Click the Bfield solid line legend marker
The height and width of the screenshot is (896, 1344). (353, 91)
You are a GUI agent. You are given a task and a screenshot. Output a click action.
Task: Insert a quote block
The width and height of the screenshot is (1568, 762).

• **PROBLEM**:
Would you write down every record again, exactly?

• **ANSWER SECTION**:
Click the Bfield solid line legend marker
The height and width of the screenshot is (896, 1344). (353, 91)
You are a GUI agent. You are given a task and a screenshot. Output a click action.
Task: Insert a quote block
The width and height of the screenshot is (1568, 762).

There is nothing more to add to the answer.